[Source records]
▽

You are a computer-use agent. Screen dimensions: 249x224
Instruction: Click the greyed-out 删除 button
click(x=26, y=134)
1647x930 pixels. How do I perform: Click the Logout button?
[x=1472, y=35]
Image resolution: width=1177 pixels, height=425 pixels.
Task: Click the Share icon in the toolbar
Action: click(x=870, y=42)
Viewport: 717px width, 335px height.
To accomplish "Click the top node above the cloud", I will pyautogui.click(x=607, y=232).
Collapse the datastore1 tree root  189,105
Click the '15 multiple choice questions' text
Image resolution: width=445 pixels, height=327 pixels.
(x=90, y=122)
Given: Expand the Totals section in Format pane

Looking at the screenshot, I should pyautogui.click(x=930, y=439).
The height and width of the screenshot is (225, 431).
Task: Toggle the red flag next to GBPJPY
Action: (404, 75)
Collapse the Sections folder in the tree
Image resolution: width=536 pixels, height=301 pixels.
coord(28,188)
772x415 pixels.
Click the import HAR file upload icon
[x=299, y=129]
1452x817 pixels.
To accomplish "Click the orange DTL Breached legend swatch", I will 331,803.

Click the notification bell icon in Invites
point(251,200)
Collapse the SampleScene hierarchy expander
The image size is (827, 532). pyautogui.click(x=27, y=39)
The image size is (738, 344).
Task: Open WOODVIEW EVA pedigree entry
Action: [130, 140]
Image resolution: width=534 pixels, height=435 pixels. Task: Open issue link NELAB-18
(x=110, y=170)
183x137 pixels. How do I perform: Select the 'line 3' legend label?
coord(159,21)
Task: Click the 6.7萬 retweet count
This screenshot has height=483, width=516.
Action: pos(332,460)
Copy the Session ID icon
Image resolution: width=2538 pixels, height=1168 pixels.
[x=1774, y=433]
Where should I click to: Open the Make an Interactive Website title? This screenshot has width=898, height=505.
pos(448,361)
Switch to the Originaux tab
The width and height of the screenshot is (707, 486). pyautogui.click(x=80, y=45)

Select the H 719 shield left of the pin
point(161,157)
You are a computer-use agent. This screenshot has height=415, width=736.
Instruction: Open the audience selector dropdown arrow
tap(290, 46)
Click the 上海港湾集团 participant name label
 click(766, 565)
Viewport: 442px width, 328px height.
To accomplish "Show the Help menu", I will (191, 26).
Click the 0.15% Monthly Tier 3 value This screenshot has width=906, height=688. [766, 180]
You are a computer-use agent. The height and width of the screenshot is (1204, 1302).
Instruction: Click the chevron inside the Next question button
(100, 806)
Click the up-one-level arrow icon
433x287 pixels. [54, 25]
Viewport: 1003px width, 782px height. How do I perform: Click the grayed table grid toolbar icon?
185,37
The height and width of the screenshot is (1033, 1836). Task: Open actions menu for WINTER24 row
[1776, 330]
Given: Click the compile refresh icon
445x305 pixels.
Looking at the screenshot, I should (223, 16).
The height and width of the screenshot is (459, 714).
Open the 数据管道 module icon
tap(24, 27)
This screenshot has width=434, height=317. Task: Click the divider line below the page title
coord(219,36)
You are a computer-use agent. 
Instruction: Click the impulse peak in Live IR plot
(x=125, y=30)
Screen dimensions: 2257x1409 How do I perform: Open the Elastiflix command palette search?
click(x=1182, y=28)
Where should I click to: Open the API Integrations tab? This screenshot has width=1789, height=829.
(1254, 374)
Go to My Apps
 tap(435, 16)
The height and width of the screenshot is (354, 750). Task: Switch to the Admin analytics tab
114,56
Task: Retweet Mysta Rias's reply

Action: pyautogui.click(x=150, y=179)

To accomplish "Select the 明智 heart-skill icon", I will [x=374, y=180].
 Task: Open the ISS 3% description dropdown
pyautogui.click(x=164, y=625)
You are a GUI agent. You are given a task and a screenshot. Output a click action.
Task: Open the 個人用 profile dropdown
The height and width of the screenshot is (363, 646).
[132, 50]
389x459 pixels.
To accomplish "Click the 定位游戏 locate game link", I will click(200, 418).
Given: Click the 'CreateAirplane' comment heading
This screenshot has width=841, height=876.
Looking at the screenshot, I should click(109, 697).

△

== Requirement ==
Identify every line in the records above that contains the word "legend", and copy each of those lines. Treat uppercase and lowercase as different.

== Answer for the task ==
To accomplish "Click the orange DTL Breached legend swatch", I will 331,803.
183x137 pixels. How do I perform: Select the 'line 3' legend label?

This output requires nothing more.